**WHAT THE TASK REQUIRES:** Reproduce every record exactly as given.

*** DATA EXTRACTS Section Begins ***

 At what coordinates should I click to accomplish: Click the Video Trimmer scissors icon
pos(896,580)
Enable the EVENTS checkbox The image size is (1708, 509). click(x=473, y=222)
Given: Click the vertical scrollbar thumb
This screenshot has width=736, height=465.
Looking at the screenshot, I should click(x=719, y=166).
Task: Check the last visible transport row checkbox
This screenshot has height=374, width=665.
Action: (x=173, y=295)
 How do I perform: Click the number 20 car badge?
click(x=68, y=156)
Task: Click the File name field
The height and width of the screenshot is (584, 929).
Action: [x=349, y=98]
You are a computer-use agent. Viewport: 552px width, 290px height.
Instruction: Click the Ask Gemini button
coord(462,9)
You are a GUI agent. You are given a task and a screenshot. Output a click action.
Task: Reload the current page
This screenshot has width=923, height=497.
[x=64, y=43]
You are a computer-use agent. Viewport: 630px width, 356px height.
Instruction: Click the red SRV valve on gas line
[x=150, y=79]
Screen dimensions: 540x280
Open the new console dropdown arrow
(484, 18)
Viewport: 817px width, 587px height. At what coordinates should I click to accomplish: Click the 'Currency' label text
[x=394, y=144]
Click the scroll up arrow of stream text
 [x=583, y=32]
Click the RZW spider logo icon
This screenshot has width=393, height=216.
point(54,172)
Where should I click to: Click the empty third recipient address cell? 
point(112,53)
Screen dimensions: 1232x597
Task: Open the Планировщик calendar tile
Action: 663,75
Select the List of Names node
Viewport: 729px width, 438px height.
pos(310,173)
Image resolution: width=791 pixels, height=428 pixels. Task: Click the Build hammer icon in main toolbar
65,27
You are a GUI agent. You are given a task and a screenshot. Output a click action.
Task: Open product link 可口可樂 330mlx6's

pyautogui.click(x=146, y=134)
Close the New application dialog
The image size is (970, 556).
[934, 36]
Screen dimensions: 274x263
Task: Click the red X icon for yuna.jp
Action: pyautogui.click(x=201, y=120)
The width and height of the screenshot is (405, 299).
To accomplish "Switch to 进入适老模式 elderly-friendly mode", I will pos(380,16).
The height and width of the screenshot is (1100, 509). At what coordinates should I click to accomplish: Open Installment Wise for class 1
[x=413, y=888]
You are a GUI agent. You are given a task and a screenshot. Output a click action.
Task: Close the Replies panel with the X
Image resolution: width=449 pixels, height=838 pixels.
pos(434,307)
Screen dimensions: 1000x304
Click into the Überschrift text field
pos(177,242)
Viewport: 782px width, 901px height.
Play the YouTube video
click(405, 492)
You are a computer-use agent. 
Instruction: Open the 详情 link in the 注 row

*** DATA EXTRACTS Section Ends ***

**ANSWER TO THE EXERCISE:**
 At what coordinates should I click to accomplish: Click the Video Trimmer scissors icon
pos(896,580)
Enable the EVENTS checkbox The image size is (1708, 509). click(x=473, y=222)
Given: Click the vertical scrollbar thumb
This screenshot has width=736, height=465.
Looking at the screenshot, I should click(x=719, y=166).
Task: Check the last visible transport row checkbox
This screenshot has height=374, width=665.
Action: (x=173, y=295)
 How do I perform: Click the number 20 car badge?
click(x=68, y=156)
Task: Click the File name field
The height and width of the screenshot is (584, 929).
Action: [x=349, y=98]
You are a computer-use agent. Viewport: 552px width, 290px height.
Instruction: Click the Ask Gemini button
coord(462,9)
You are a GUI agent. You are given a task and a screenshot. Output a click action.
Task: Reload the current page
This screenshot has width=923, height=497.
[x=64, y=43]
You are a computer-use agent. Viewport: 630px width, 356px height.
Instruction: Click the red SRV valve on gas line
[x=150, y=79]
Screen dimensions: 540x280
Open the new console dropdown arrow
(484, 18)
Viewport: 817px width, 587px height. At what coordinates should I click to accomplish: Click the 'Currency' label text
[x=394, y=144]
Click the scroll up arrow of stream text
 [x=583, y=32]
Click the RZW spider logo icon
This screenshot has width=393, height=216.
point(54,172)
Where should I click to: Click the empty third recipient address cell? 
point(112,53)
Screen dimensions: 1232x597
Task: Open the Планировщик calendar tile
Action: 663,75
Select the List of Names node
Viewport: 729px width, 438px height.
pos(310,173)
Image resolution: width=791 pixels, height=428 pixels. Task: Click the Build hammer icon in main toolbar
65,27
You are a GUI agent. You are given a task and a screenshot. Output a click action.
Task: Open product link 可口可樂 330mlx6's

pyautogui.click(x=146, y=134)
Close the New application dialog
The image size is (970, 556).
[934, 36]
Screen dimensions: 274x263
Task: Click the red X icon for yuna.jp
Action: pyautogui.click(x=201, y=120)
The width and height of the screenshot is (405, 299).
To accomplish "Switch to 进入适老模式 elderly-friendly mode", I will pos(380,16).
The height and width of the screenshot is (1100, 509). At what coordinates should I click to accomplish: Open Installment Wise for class 1
[x=413, y=888]
You are a GUI agent. You are given a task and a screenshot. Output a click action.
Task: Close the Replies panel with the X
Image resolution: width=449 pixels, height=838 pixels.
pos(434,307)
Screen dimensions: 1000x304
Click into the Überschrift text field
pos(177,242)
Viewport: 782px width, 901px height.
Play the YouTube video
click(405, 492)
You are a computer-use agent. 
Instruction: Open the 详情 link in the 注 row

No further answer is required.